Supporting patients to manage their conditions is therefore essential. This study aimed to develop an evidence-based guideline to assist professional nurses in promoting self-management among patients living with ESRD.
Methods
A multi-phase mixed-methods approach was used. Phase one employed a concurrent mixed-methods design in three teaching hospitals in Ghana. Qualitative data were collected through interviews with 30 patients diagnosed with ESRD to explore their experiences of living with the condition. Quantitative data were obtained from 425 nurses working in renal and dialysis units using the Self-Efficacy and Performance in Self-management Support survey. Phase two involved a scoping review conducted according to PRISMA-ScR guidelines to identify existing evidence on ESRD self-management support. In phase three, findings from the interviews, survey, and scoping review were integrated through methodological triangulation.
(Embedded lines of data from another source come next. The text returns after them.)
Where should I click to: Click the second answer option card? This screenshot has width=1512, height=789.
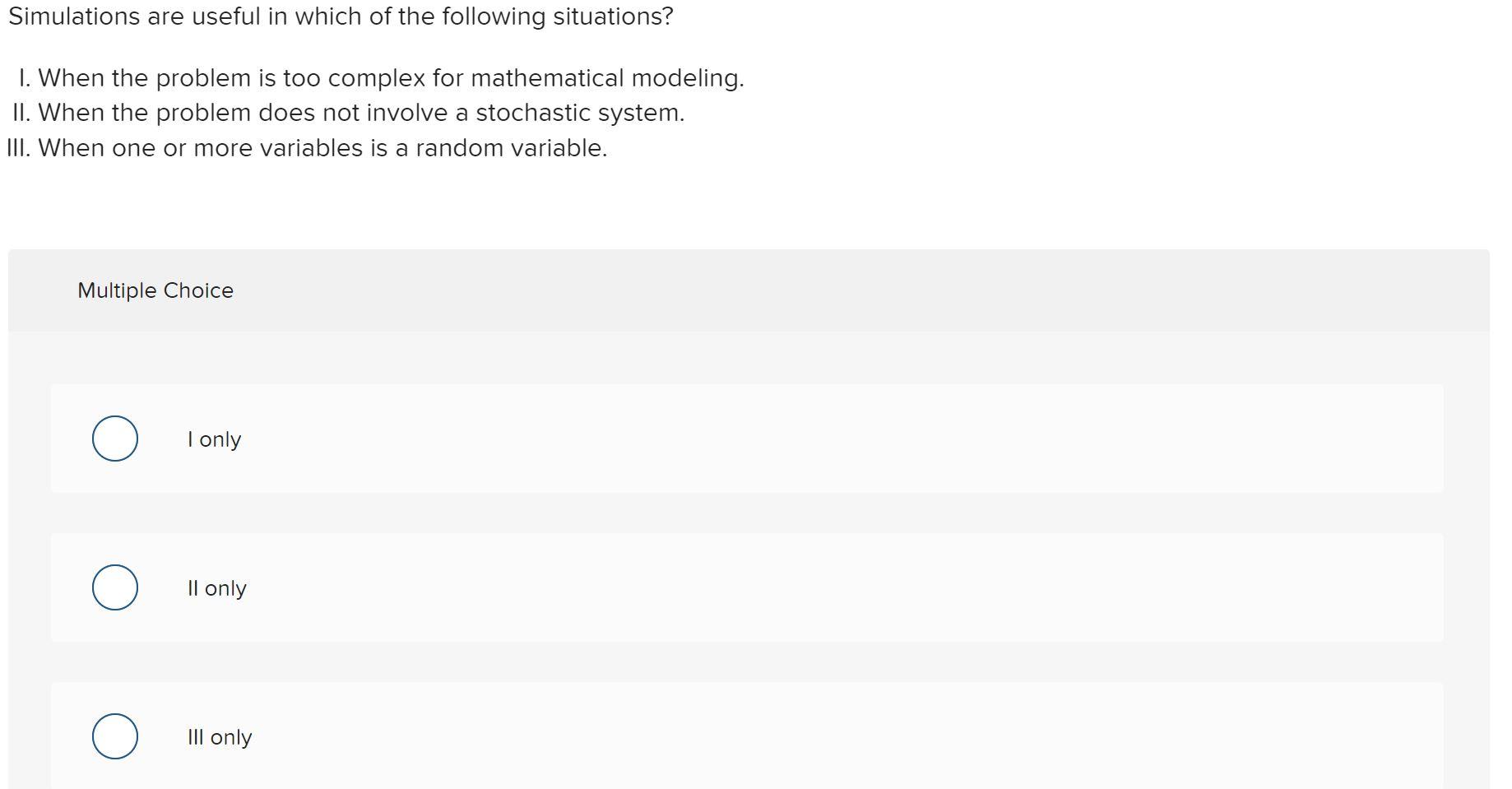pyautogui.click(x=747, y=587)
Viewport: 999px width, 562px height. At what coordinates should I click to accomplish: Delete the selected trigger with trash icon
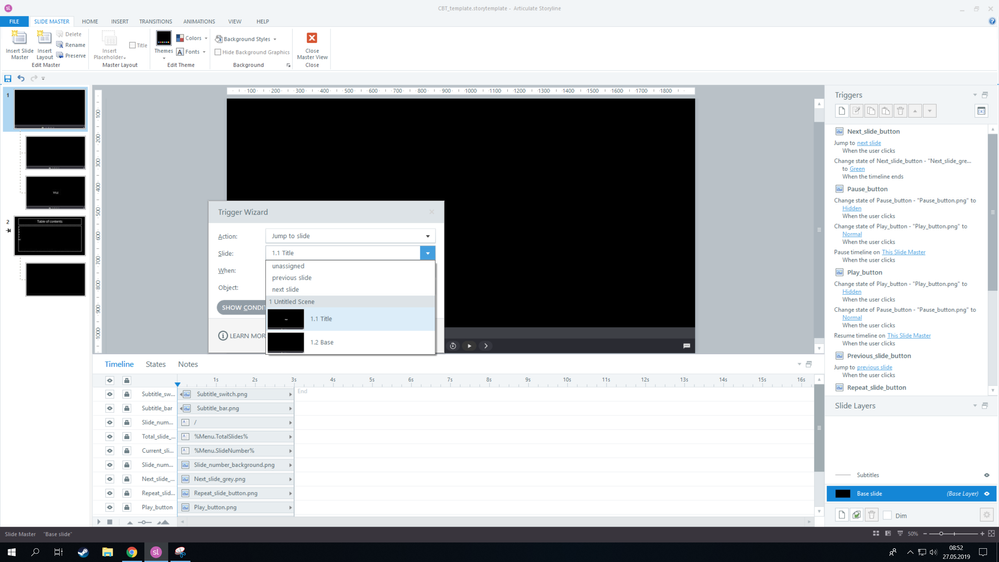pyautogui.click(x=900, y=111)
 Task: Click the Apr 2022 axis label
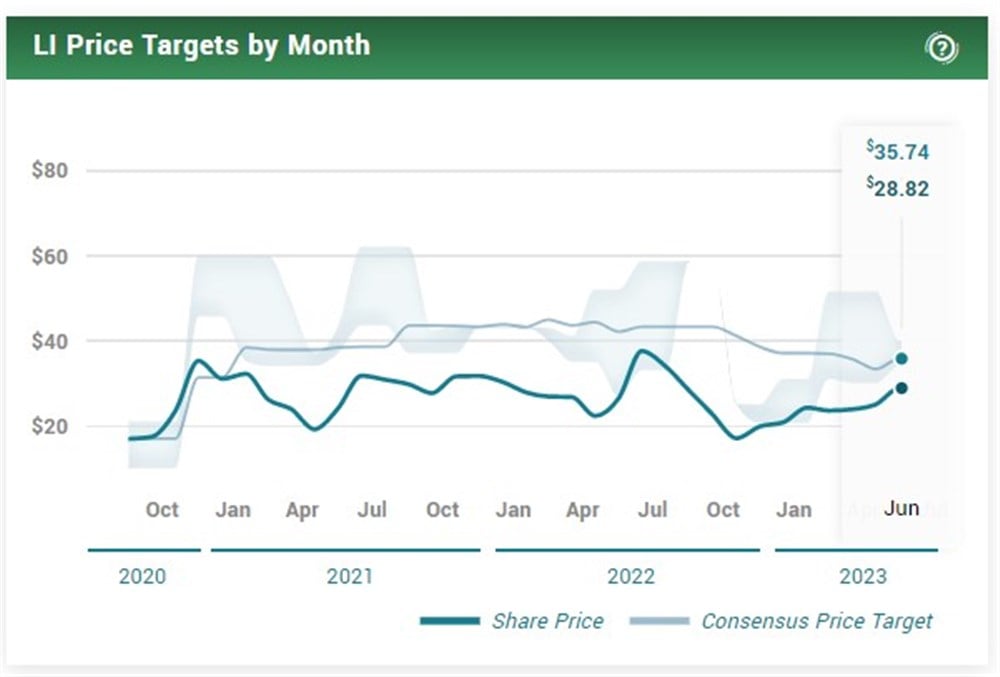(582, 509)
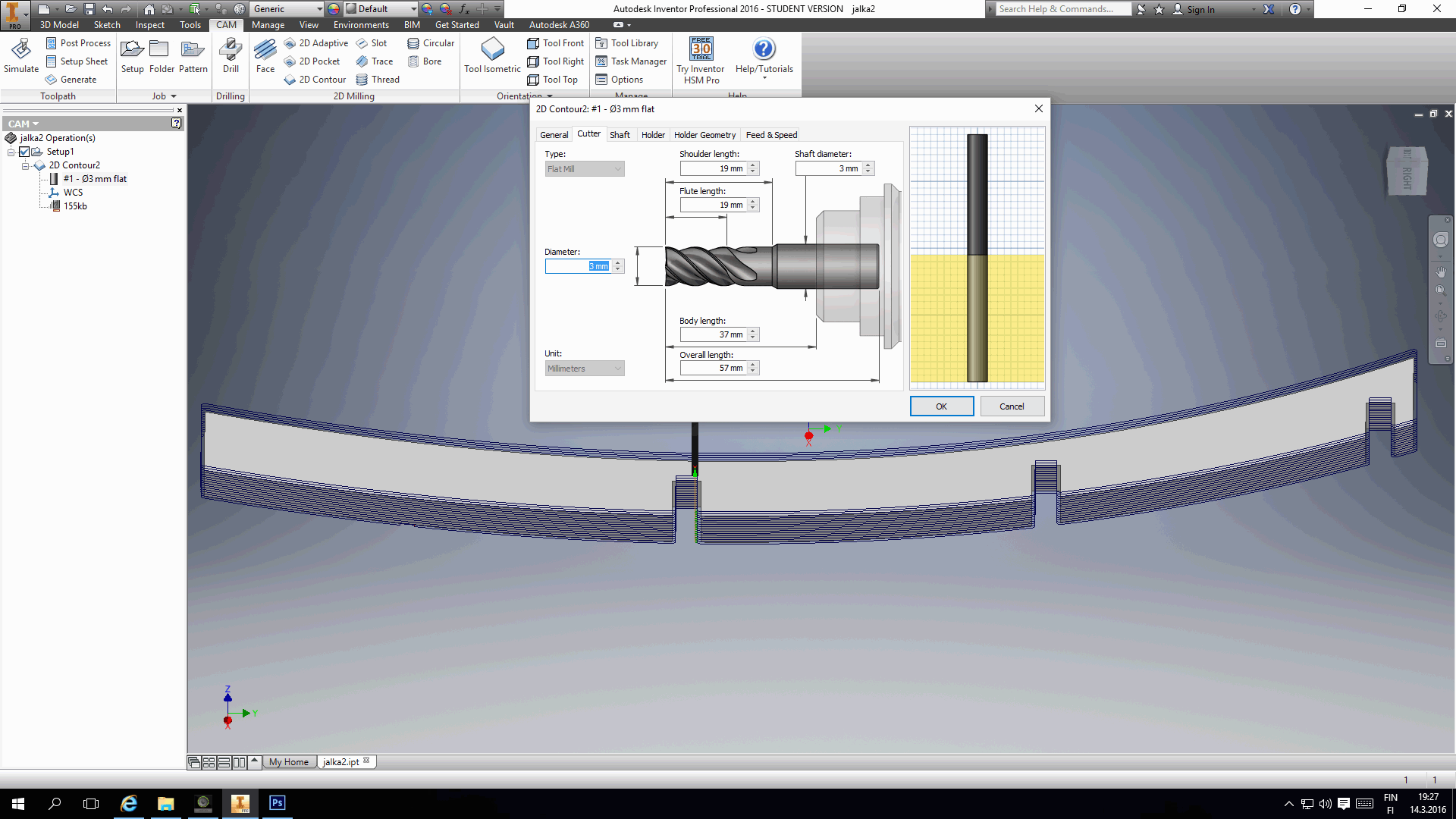Image resolution: width=1456 pixels, height=819 pixels.
Task: Switch to Feed & Speed tab in dialog
Action: pyautogui.click(x=771, y=134)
A modified Delphi technique involving 15 experts across two rounds was used to develop
and validate the guideline.
Results
Patients described delayed diagnoses, challenges adjusting to strict dietary and treatment requirements, emotional distress, and significant financial barriers. Limited access to
specialised services and inconsistent patient education further affected their ability to manage the disease. Family support and spirituality were important sources of coping. Survey findings showed moderate levels of self-efficacy and performance among nurses in supporting patient self-management. Significant differences were found across healthcare facilities and gender (p<0.05). Nurses reported strong confidence in providing disease information but less confidence in helping patients actively participate in their care, highlighting a gap between knowledge and practice. The scoping review identified key elements for effective ESRD self-management support, including structured patient education, cultural sensitivity, family involvement, and efficient use of limited resources. These findings informed the development of a guideline comprising eight domains, including
patient assessment, education, psychosocial support, care coordination, and resource optimisation.
Conclusion
This study provides a practical, evidence-based guideline to strengthen ESRD selfmanagement support in Ghana. Enhancing nursing education, implementing culturally
appropriate patient education programmes, and improving care coordination are essential for supporting patients living with ESRD. The guideline offers a framework that may also be useful in other low- and middle-income countries facing similar challenges.